* Passage provided
——————————
The body of Sr. Margaret Slachta, foundress of the Sisters of Social Service, is re-interred on Dec. 9, 2021, at the Fiumei Road Cemetery, National Memorial in Budapest, Hungary. (Courtesy of Sisters of Social Service)
"I did not want to leave my country but duty takes me away and will bring me back." These were the words of Margaret (Margit) Slachta, foundress of the Sisters of Social Service, in June 1949 after escaping to the United States from her beloved country, Hungary. Sadly, she was unable to return in her lifetime — however, not without trying.
But Dec. 9, 2021, her remains did return to her home country. The Barankovics Foundation and the National Heritage Institute, an institution of the Hungarian prime minister's office, approached the Sisters of Social Service earlier in the year seeking to have Slachta's body re-interred in Hungary. Their purpose was to honor and celebrate this remarkable woman.
Sr. Margaret (Margit) Slachta, foundress of the Sisters of Social Service (Courtesy of Sisters of Social Service)
In 1920, Slachta was the first woman to be elected to parliament in Hungary. It's now more than 100 years since her election, an event that had great impact on the country into the 1940s when she was forced to leave.
I learned from Sr. Magdolna (Magdi) Kővári, the current general moderator of the Sisters of Social Service, that Slachta had died in 1974 and was buried in Buffalo, New York. According to Kővári, this unusual though compelling request for re-internment in Hungary required much prayer and discernment, and providentially the Sisters of Social Service community with its headquarters in Europe had its general chapter, where such a decision could be made. The sisters of the other two branches in the U.S. and Canada were also informed and their feedback helped the discernment process.
——————————
* Excerpted data
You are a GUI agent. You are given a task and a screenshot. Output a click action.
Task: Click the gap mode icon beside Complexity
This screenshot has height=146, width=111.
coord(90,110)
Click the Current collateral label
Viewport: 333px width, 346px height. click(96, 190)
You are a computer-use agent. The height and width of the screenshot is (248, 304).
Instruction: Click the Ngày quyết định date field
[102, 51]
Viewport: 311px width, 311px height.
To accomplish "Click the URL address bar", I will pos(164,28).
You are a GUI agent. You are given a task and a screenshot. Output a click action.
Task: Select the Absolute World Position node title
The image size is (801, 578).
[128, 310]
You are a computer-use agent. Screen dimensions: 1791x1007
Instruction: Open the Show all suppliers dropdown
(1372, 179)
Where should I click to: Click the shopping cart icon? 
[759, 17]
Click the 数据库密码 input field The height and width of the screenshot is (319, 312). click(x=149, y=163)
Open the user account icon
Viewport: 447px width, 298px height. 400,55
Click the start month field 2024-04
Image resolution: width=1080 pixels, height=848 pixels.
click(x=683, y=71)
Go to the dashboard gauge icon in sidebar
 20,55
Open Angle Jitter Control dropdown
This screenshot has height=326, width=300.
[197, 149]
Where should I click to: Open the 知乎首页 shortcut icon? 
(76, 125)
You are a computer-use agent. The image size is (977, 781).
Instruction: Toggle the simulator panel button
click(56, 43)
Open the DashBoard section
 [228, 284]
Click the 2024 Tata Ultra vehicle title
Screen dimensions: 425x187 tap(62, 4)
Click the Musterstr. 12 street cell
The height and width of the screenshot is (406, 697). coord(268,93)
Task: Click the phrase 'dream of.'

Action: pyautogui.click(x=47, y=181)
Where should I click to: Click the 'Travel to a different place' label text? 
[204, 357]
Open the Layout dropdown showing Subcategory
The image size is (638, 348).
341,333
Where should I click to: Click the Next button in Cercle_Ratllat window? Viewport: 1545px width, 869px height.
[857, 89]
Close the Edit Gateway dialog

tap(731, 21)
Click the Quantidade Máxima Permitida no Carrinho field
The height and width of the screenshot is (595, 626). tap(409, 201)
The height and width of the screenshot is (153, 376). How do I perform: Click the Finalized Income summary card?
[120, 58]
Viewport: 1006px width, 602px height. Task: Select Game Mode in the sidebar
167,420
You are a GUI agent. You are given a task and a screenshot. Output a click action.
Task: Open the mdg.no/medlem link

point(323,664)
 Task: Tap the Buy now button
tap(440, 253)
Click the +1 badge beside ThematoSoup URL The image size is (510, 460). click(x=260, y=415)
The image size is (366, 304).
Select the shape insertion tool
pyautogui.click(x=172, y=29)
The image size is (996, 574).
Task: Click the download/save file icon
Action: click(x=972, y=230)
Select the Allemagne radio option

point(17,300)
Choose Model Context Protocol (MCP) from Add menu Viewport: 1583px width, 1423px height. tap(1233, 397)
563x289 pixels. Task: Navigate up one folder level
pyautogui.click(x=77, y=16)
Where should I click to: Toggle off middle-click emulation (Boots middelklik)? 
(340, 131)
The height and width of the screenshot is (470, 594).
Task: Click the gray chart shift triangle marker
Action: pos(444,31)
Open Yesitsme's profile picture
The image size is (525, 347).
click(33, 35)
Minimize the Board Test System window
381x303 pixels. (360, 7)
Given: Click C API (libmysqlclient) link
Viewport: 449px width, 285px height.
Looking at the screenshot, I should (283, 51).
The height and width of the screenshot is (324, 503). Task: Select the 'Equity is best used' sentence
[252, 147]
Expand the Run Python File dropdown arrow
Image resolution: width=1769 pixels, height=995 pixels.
——————————
* Directive 1
According to the article about Margaret Slachta, in what year was she elected to parliament in Hungary?
* Directive 2
State whether each statement agrees with the article about Margaret Slachta, answering yes or no and quoting the deciding words: (a) Slachta was buried in Buffalo, New York, after her death in 1974. (b) Slachta returned to Hungary during her lifetime. (c) The Sisters of Social Service first proposed moving her remains to Hungary.

* Task solution 1
She was elected in 1920, the first woman elected to parliament in Hungary.

* Task solution 2
(a) Yes: "Slachta had died in 1974 and was buried in Buffalo, New York."
(b) No: "Sadly, she was unable to return in her lifetime"
(c) No: "The Barankovics Foundation and the National Heritage Institute, an institution of the Hungarian prime minister's office, approached the Sisters of Social Service earlier in the year seeking to have Slachta's body re-interred in Hungary."